── Data excerpts ──

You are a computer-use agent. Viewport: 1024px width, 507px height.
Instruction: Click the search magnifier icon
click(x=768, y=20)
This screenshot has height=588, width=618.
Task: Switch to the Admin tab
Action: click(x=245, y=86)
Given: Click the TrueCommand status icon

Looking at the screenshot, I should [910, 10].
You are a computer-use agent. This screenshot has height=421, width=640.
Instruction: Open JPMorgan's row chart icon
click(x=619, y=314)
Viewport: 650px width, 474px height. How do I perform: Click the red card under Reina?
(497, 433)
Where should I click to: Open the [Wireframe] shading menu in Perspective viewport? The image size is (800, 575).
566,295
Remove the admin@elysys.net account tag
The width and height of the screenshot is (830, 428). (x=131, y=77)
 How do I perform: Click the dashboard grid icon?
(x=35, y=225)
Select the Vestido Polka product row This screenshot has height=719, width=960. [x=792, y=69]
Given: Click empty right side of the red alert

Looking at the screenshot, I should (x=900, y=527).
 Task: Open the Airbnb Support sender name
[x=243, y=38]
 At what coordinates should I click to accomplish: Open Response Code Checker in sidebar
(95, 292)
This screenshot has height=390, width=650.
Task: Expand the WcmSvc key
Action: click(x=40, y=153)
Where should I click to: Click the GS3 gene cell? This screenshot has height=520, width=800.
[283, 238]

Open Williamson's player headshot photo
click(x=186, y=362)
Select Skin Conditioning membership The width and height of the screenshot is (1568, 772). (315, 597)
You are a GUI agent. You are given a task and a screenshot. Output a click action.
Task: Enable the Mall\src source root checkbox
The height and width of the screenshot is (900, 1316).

───

> [What is being asked] The reply should consist only of the line containing "Remove the admin@elysys.net account tag" and all lines after it in the listing above, reproduced exactly.

> [Exercise output]
Remove the admin@elysys.net account tag
The width and height of the screenshot is (830, 428). (x=131, y=77)
 How do I perform: Click the dashboard grid icon?
(x=35, y=225)
Select the Vestido Polka product row This screenshot has height=719, width=960. [x=792, y=69]
Given: Click empty right side of the red alert

Looking at the screenshot, I should (x=900, y=527).
 Task: Open the Airbnb Support sender name
[x=243, y=38]
 At what coordinates should I click to accomplish: Open Response Code Checker in sidebar
(95, 292)
This screenshot has height=390, width=650.
Task: Expand the WcmSvc key
Action: click(x=40, y=153)
Where should I click to: Click the GS3 gene cell? This screenshot has height=520, width=800.
[283, 238]

Open Williamson's player headshot photo
click(x=186, y=362)
Select Skin Conditioning membership The width and height of the screenshot is (1568, 772). (315, 597)
You are a GUI agent. You are given a task and a screenshot. Output a click action.
Task: Enable the Mall\src source root checkbox
The height and width of the screenshot is (900, 1316).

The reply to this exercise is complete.